# probability

• Sep 9th 2013, 04:34 AM
Trefoil2727
probability
Find how many distinct number greater than 5000 and divisible by 3 can be formed from digits 3,4,5,6,and 0. Each digit being used at most once in any number.
• Sep 9th 2013, 05:39 PM
Soroban
Re: probability
Hello, Trefoil2727!

Quote:

Find how many distinct numbers greater than 5000 and divisible by 3 can be formed
from digits 3,4,5,6,and 0, each digit being used at most once in any number.

A number is divisible by 3 if its sum of digits is divisible by 3.

Four-digit numbers

The number begins with 5: .$\displaystyle 5\,\_\,\_\,\_$
The other 3 digits can be: .$\displaystyle \{0,3,4\},\:\{0,4,6\},\:\{3,4,6\}$
. . Each has $\displaystyle 3!$ permutations.
Hence, there are: $\displaystyle 3\cdot3! \,=\,18$ four-digit numbers that begin with 5.

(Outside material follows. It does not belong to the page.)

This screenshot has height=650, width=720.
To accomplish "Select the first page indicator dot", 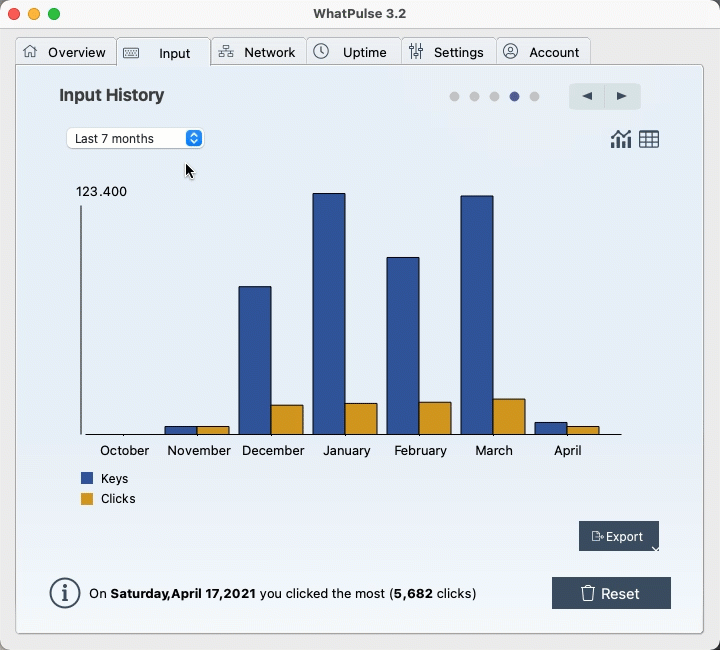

The number begins with 6: .$\displaystyle 6\,\_\,\_\,\_$
The other 3 digits can be: .$\displaystyle \{0,4,5\},\:\{3,4,5\}$
. . Each has $\displaystyle 3!$ permutations.
Hence, there are: $\displaystyle 2\cdot3! \,=\,12$ four-digit numbers that begin with 6.

There are: $\displaystyle 18 + 12 \,=\,{\color{blue}30}$ four-digit numbers.

Five-digit numbers

The digits $\displaystyle \{0,3,4,5,6\}$ add up to 18, a multiple of 3.
Hence, any five-digit number will be divisible by 3.

There are $\displaystyle 4$ choices for the first digit.
The other 4 digits can be permuted in $\displaystyle 4!$ ways.
Hence, there are: $\displaystyle 4\cdot4! \,=\,{\color{blue}96}$ five-digit numbers.

Therefore, there are : $\displaystyle 30 + 96 \,=\,{\color{blue}126}$ such numbers.